DOCUMENT EXTRACT -

On June 2, newcomer Greg Lembrich won the Maplewood Township Committee Democratic primary election — along with Nancy Adams — defeating incumbent Jerry Ryan by a nearly two-to-one margin.
Lembrich’s victory was also remarkable in that he was not endorsed by the Maplewood Democratic Committee, as were Adams and Ryan.
A major point of contention in the primary involved plans for redevelopment of the former Maplewood Post Office. However, Lembrich emphasized the election was not just about that one issue, and also campaigned hard on bringing a fresh, new voice to local government as well as working more closely with the school district.
Recently, The Village Green spoke with Lembrich to see what’s next in his campaign for the general election on November 3. Lembrich and Adams will be on the ballot together, and will vie for the two seats against Republican Phyllis Scalera, who ran unopposed in the Republican primary. Here are his responses:
Greg Lembrich: I’ll acknowledge that the fall campaign will not probably be quite as hard fought as the primary. There is a large registration advantage for Democrats, and Democrats have historically won by landslide margins over the past few decades. This is the off-off odd year election that only comes along in New Jersey every 16 years. As with the primary, turnout likely is going to be very low. Even more so than the primary, where there was a heavily contested local race, there may be complacency in the fall. The contested school board election may help drive turnout, but that remains to be seen.

MATERIAL -
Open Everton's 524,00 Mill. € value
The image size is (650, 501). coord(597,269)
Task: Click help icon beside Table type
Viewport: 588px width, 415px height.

SET PROBLEM A -
According to the Maplewood primary article, who ran unopposed in the Republican primary?
SET PROBLEM B -
Please transcribe the Maplewood primary article starting at the words "On June 2, newcomer" and stopping after "the school district.".
This data comes from a source unrelated to the Maplewood primary article.

FINAL RESULT A -
Phyllis Scalera.

FINAL RESULT B -
On June 2, newcomer Greg Lembrich won the Maplewood Township Committee Democratic primary election — along with Nancy Adams — defeating incumbent Jerry Ryan by a nearly two-to-one margin.
Lembrich’s victory was also remarkable in that he was not endorsed by the Maplewood Democratic Committee, as were Adams and Ryan.
A major point of contention in the primary involved plans for redevelopment of the former Maplewood Post Office. However, Lembrich emphasized the election was not just about that one issue, and also campaigned hard on bringing a fresh, new voice to local government as well as working more closely with the school district.